Cenário da Inadimplência de Aluguel na Bahia
A inadimplência de aluguel na Bahia apresentou um aumento significativo em 2025, subindo de 4,95% em 2024 para 5,44%, o que representa uma variação de 0,49 ponto percentual. Este índice ultrapassa a média do Nordeste, que é de 5,15%, e a média nacional, que se encontra em 3,50%. Os dados foram coletados pelo Índice de Inadimplência Locatícia da Superlógica, uma referência em soluções tecnológicas e financeiras para os setores condominial e imobiliário no Brasil.
Manoel Gonçalves, Diretor de Negócios para Imobiliárias da Superlógica, comentou sobre o panorama: “A Bahia encerra o ano com um aumento na inadimplência geral em relação ao ano anterior.
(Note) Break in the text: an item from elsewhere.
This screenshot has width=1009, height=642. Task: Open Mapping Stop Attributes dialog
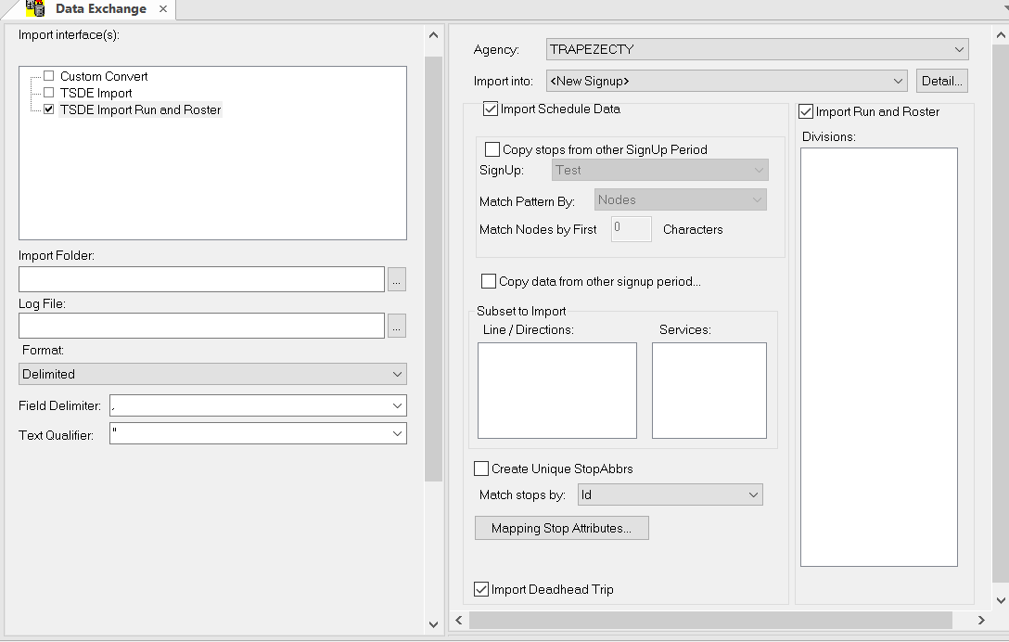[561, 527]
Porém, há sinais positivos para 2026, visto que a inadimplência caiu de 7,51% para 5,53% entre novembro e dezembro. É importante, no entanto, ter cautela, já que fatores como inflação e taxas de juros continuam a impactar os gastos fixos. Mudanças nesses índices podem influenciar a capacidade de pagamento dos locatários nos meses seguintes.”
Gonçalves também acrescenta que outros elementos externos podem afetar o orçamento das famílias. Entre eles estão as apostas (bets), que causaram perdas de R$ 38,8 milhões no último ano, segundo informações do Banco Central. Tais fatores devem ser levados em conta para que as contas das famílias permaneçam equilibradas.
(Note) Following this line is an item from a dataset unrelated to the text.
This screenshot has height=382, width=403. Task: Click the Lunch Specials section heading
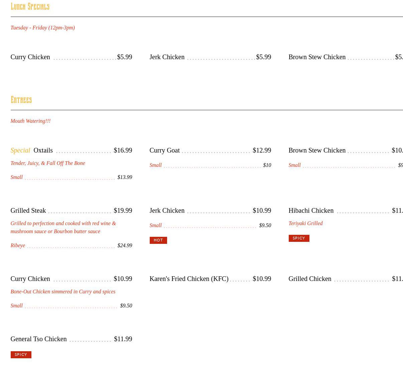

Inadimplência na Região Nordeste
No Nordeste, os imóveis comerciais estão no topo da lista de inadimplência de aluguel, alcançando 8,19% em 2025, um aumento de 0,68 ponto percentual em relação aos 7,51% registrados em 2024. Na sequência, aparecem as casas, com um índice de 6,41%, que representa um aumento de 0,17 ponto percentual em comparação ao ano anterior, e os apartamentos, que alcançaram uma taxa de 3,14%, com uma redução de 1,75 ponto percentual este ano.
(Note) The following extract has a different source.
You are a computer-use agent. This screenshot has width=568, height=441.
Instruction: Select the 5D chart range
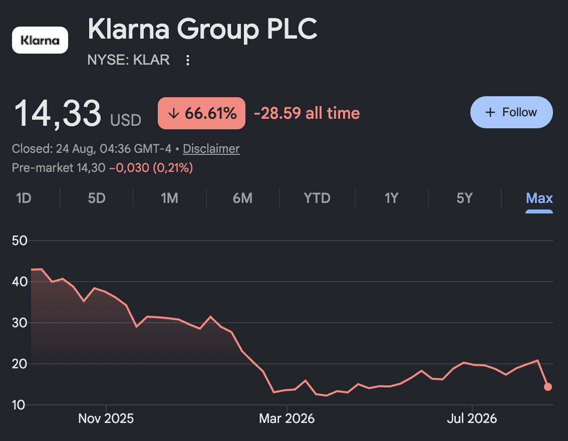(97, 198)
Durante o primeiro semestre, as regiões Norte e Nordeste alternaram as maiores taxas de inadimplência. No segundo semestre, o Nordeste foi o mais afetado, liderando todos os meses com picos de inadimplência, especialmente em outubro, quando atingiu 6,84%. Anualmente, a região manteve o maior índice do país, com 5,15%, embora com uma leve queda de 0,68 ponto percentual em relação a 2024, que era 5,83%. O Norte, por sua vez, fechou o ano com uma taxa de 4,88%, apresentando uma queda de 0,70 ponto percentual em comparação ao ano anterior.
Análise Por Região e Segmento de Imóveis
O Centro-Oeste ocupou o terceiro lugar, com uma taxa de 3,59%, representando um aumento de 0,42 ponto percentual em relação a 2024. O Sudeste registrou 3,24%, um leve aumento em relação a 3,12%, enquanto o Sul registrou 2,89%, em comparação a 2,75% no ano anterior. Embora essas regiões tenham taxas mais baixas que o Norte e o Nordeste, o aumento nos índices gera um alerta sobre a situação financeira dessas áreas.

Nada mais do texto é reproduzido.